= Do this =
List each line in the listing below that contains the word "link".

= Provided information =

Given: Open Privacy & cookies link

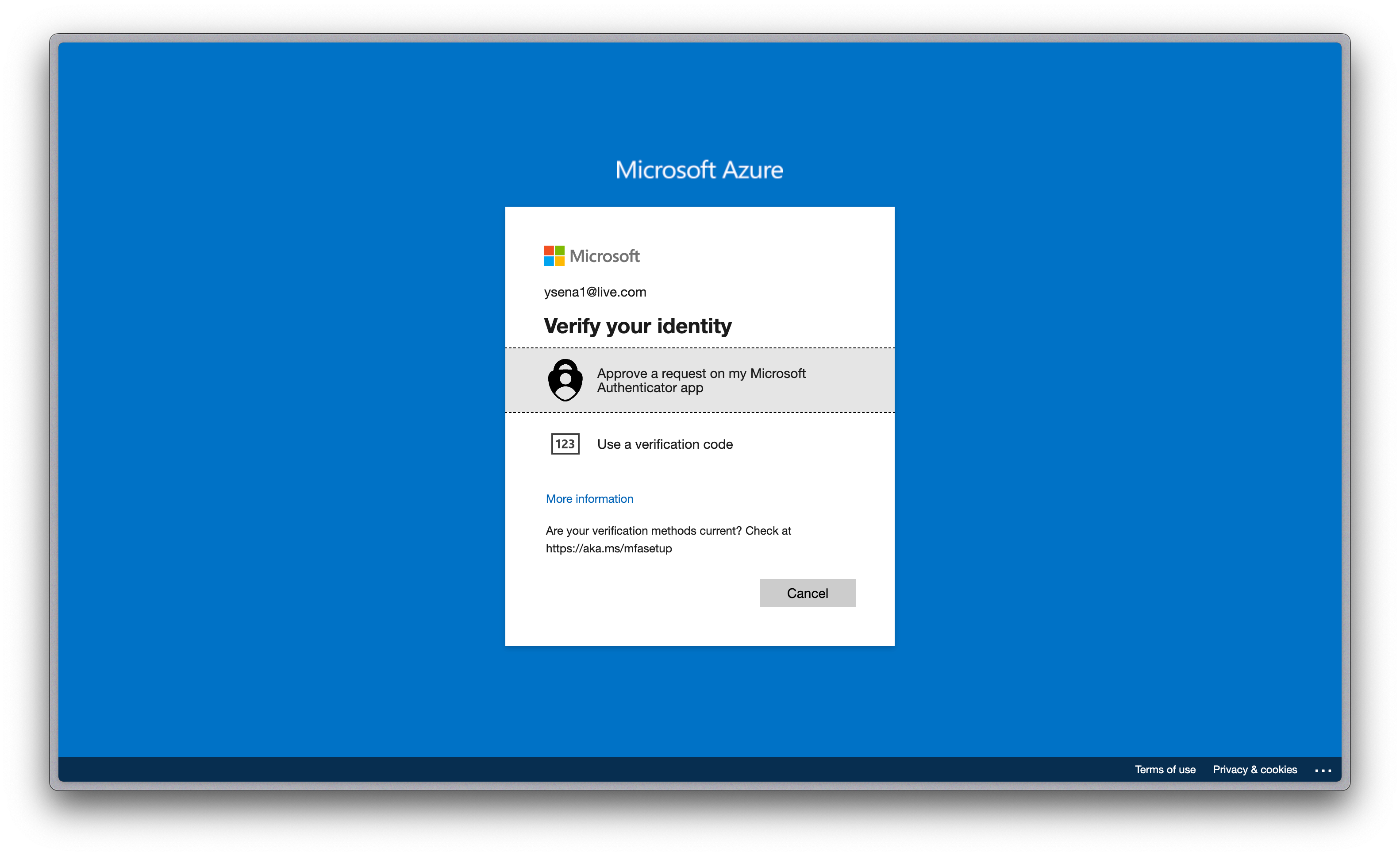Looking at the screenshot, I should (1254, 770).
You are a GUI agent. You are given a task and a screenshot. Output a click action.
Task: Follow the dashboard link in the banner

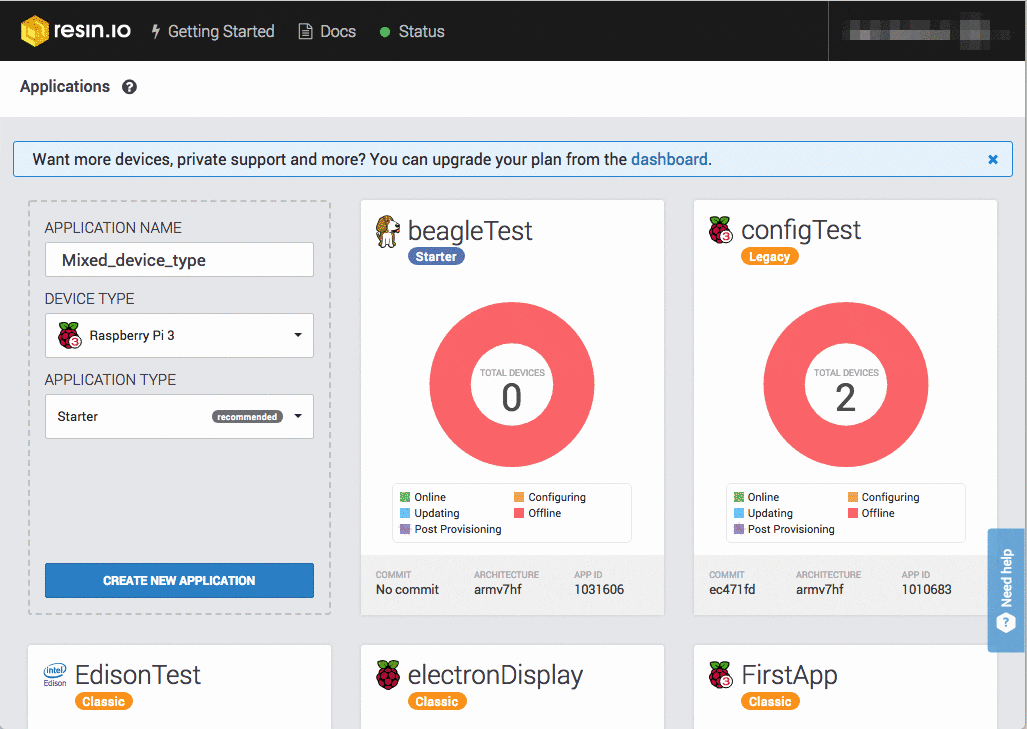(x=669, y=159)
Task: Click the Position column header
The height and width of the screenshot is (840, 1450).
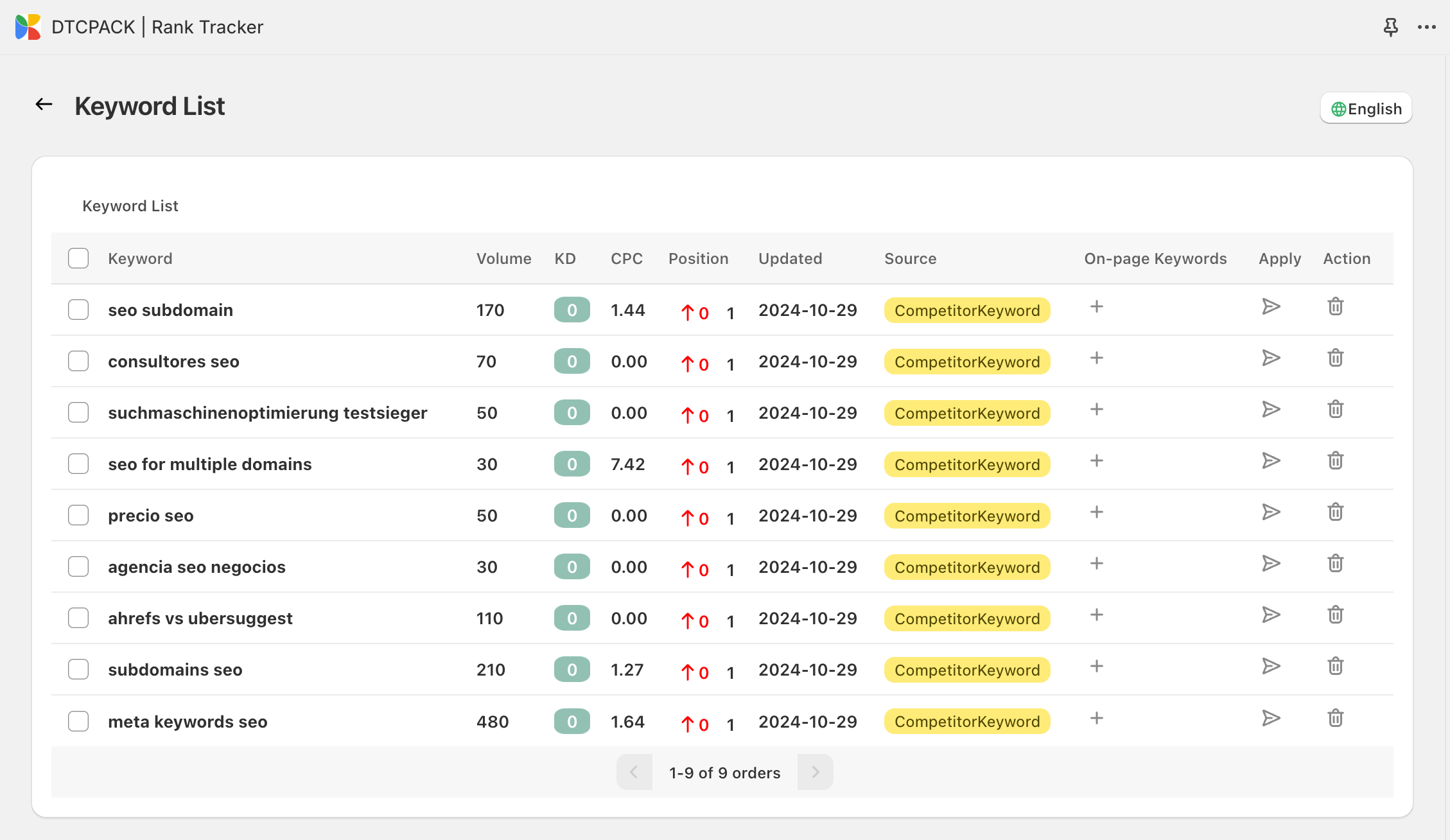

= The response =
Given: Open Privacy & cookies link
Task: Follow the dashboard link in the banner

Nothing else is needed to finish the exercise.